WORK INSTRUCTIONS: Reproduce exactly the lines below, from the first through the one containing "This screenshot has width=1567, height=784.", and nothing more.

Recorded data

- - -

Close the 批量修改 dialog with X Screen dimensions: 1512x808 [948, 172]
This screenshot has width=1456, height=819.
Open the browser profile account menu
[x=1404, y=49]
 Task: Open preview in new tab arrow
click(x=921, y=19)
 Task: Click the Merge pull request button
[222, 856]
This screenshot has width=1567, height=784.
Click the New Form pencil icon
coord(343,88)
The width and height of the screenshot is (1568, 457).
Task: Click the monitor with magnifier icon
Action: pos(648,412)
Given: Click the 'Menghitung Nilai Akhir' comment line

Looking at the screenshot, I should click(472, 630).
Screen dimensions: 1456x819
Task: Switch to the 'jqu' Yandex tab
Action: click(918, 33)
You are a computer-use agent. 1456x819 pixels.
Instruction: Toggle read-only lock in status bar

- - -

YOUR SOLUTION:
Close the 批量修改 dialog with X Screen dimensions: 1512x808 [948, 172]
This screenshot has width=1456, height=819.
Open the browser profile account menu
[x=1404, y=49]
 Task: Open preview in new tab arrow
click(x=921, y=19)
 Task: Click the Merge pull request button
[222, 856]
This screenshot has width=1567, height=784.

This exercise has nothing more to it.